> [Exercise requirements] Would you please set down the lines of the data from the one containing "[Facebook] (16, 2194)" to the final line, exactly and only those?
━━━━━ Entries supplied
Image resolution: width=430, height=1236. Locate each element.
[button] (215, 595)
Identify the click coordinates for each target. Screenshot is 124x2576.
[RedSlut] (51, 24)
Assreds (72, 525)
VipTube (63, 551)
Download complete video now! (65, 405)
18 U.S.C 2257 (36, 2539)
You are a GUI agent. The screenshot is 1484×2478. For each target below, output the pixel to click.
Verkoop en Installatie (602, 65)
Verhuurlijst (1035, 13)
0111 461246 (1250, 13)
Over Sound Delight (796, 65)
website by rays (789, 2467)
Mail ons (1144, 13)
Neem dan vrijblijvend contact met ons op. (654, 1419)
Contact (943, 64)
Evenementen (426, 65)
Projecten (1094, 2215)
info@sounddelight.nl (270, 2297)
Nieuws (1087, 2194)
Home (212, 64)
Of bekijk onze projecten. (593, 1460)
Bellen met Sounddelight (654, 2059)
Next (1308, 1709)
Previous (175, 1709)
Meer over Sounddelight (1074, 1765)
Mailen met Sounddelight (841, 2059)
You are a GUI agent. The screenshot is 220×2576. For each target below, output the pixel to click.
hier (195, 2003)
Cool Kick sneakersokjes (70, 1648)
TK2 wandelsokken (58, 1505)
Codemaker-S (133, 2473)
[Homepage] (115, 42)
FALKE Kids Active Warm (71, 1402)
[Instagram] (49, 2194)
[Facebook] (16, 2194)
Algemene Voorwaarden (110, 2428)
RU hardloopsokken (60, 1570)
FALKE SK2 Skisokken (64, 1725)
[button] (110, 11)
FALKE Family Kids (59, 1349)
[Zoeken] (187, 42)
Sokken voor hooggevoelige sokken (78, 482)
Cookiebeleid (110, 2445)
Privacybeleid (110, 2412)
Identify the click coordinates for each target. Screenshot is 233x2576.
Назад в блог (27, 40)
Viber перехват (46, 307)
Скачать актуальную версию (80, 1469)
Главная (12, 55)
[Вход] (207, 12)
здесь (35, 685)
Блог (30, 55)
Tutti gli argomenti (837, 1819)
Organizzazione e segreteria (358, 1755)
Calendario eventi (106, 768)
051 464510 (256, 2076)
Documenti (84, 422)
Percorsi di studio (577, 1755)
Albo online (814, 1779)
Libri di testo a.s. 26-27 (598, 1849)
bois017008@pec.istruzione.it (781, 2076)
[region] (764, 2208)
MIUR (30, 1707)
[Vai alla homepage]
━━━━━━━━━━
> [Response to this task]
[Facebook] (16, 2194)
Algemene Voorwaarden (110, 2428)
RU hardloopsokken (60, 1570)
FALKE SK2 Skisokken (64, 1725)
[button] (110, 11)
FALKE Family Kids (59, 1349)
[Zoeken] (187, 42)
Sokken voor hooggevoelige sokken (78, 482)
Cookiebeleid (110, 2445)
Privacybeleid (110, 2412)
Identify the click coordinates for each target. Screenshot is 233x2576.
Назад в блог (27, 40)
Viber перехват (46, 307)
Скачать актуальную версию (80, 1469)
Главная (12, 55)
[Вход] (207, 12)
здесь (35, 685)
Блог (30, 55)
Tutti gli argomenti (837, 1819)
Organizzazione e segreteria (358, 1755)
Calendario eventi (106, 768)
051 464510 (256, 2076)
Documenti (84, 422)
Percorsi di studio (577, 1755)
Albo online (814, 1779)
Libri di testo a.s. 26-27 (598, 1849)
bois017008@pec.istruzione.it (781, 2076)
[region] (764, 2208)
MIUR (30, 1707)
[Vai alla homepage]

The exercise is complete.